Conversely, full self-sovereignty mitigates the reliance on third parties, at the cost of ease-of-use. Cold storage solutions are becoming more accessible, but setting up something like a hardware wallet (not to mention running and using your own node) is not a task that can be accomplished with ease by the less technologically-inclined.
Other solutions – think desktop/mobile wallets – fall somewhere in between these two extremes. They’re straightforward to use, store private keys on the device itself, and enable you to make a backup. These are often the mediums that users will discover after purchasing their first coins. The only downside with mobile and desktop wallets is that they’re only as strong as the device that they run on, and a lot of attack vectors exist on an unsecured system.
So Which One Is For Me?
It’s difficult to give a one-size-fits-all answer, as each investor will have a different risk profile: on one end of the spectrum may be a Bitcoin maximalist whose only goal is to accumulate Bitcoin by purchasing it monthly and sending it directly to a hardware wallet, whilst on the other may be a power trader constantly opening and closing trades on hundreds of cryptocurrencies daily.
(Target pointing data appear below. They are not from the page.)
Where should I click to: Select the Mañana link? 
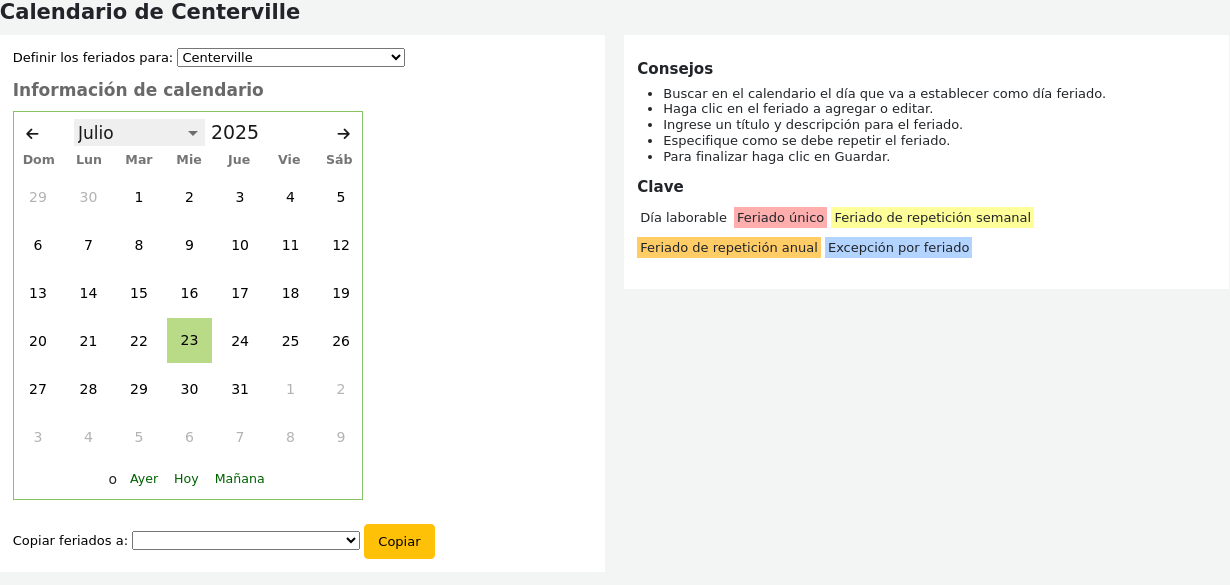pos(239,479)
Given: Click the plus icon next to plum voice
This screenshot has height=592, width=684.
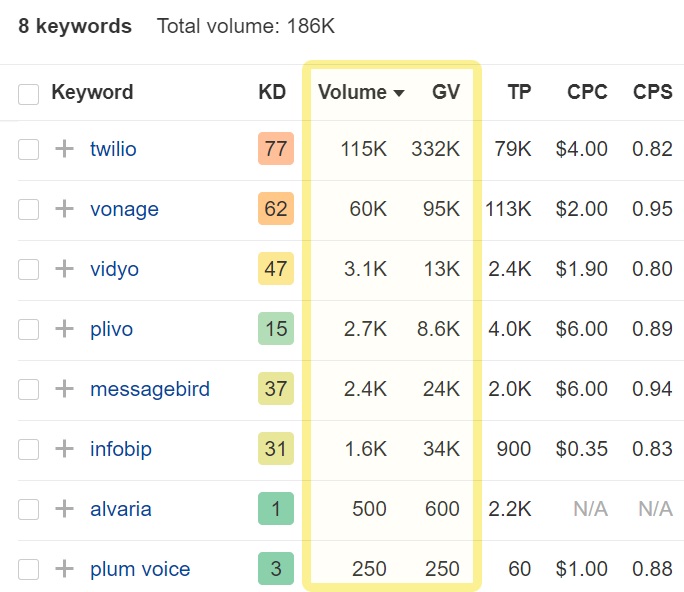Looking at the screenshot, I should click(64, 569).
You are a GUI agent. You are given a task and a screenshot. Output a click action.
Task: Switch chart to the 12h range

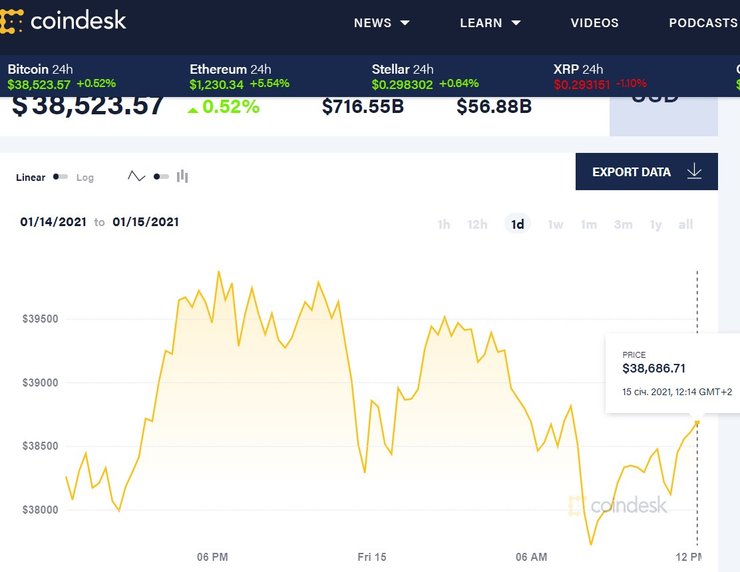(477, 225)
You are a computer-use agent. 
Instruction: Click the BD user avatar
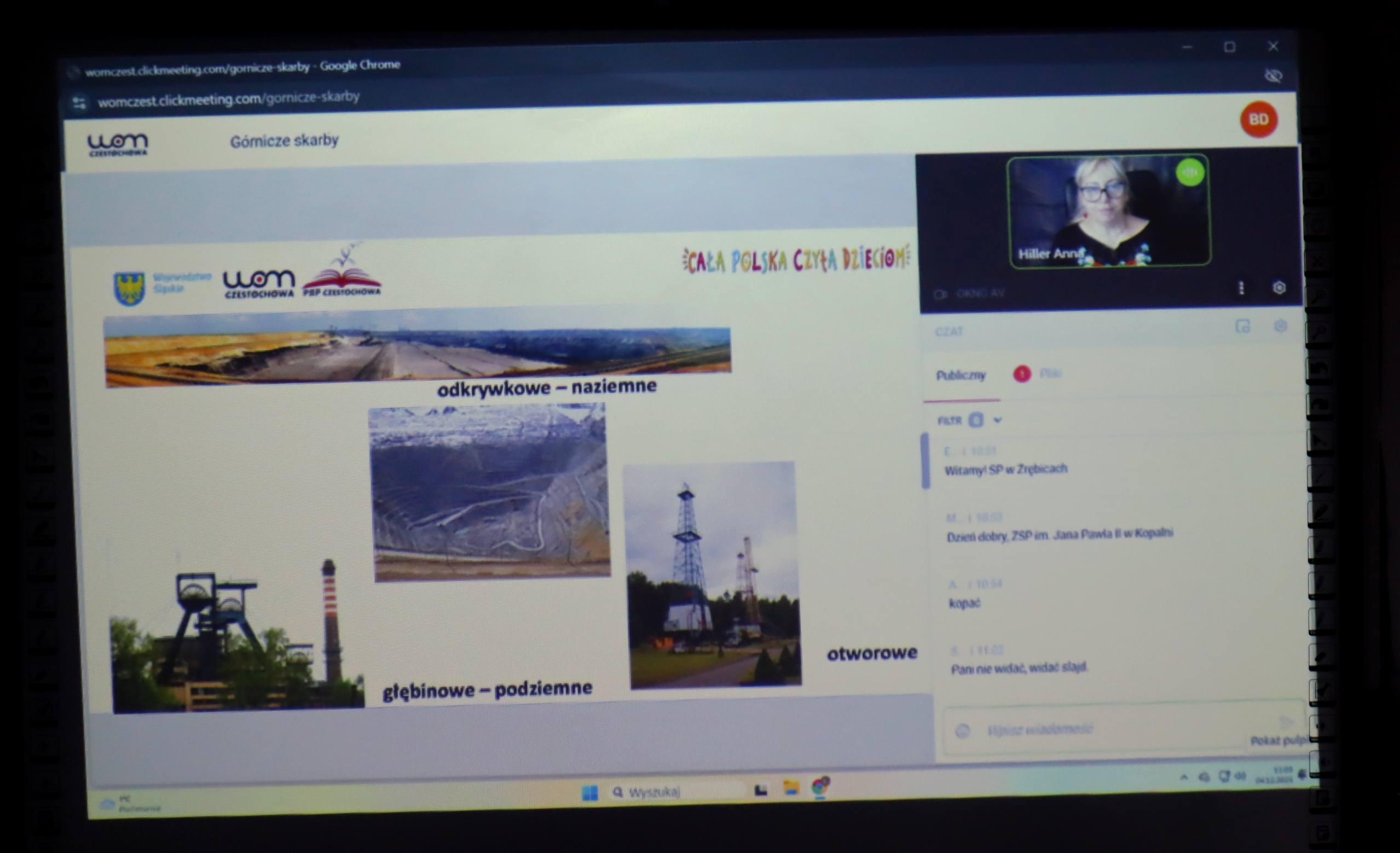coord(1259,119)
In general, the amount of time and money invested into security should be proportional to the amount of funds held. If you hold meaningful amounts of wealth in cryptocurrencies, the safest place for your funds is in cold storage (coming at the cost of mobility). The bulk of your holdings should be kept in this manner, with the rest distributed into insecure wallets like exchanges or mobile ones – making them readily-accessible for activities like trading or making payments.
The Bottom Line
No storage solution is foolproof. Even the most seemingly secure and elaborate schemes can result in the loss of funds over a careless typo.
Security is not binary – nor is it a single component – but rather an approach that requires proactivity on your part. Individuals serious about the security of their funds must make use of the tools and the literature available to them and understand the various attacks designed to part them from their cryptocurrencies at multiple levels.
On the exchange front, we go to great lengths to harden our systems – all of our funds are kept in multiple-key-controlled cold storage, use a highly-redundant infrastructure via geographical dispersion, and provide our users with the option to use robust two-factor authentication in order to further protect their accounts.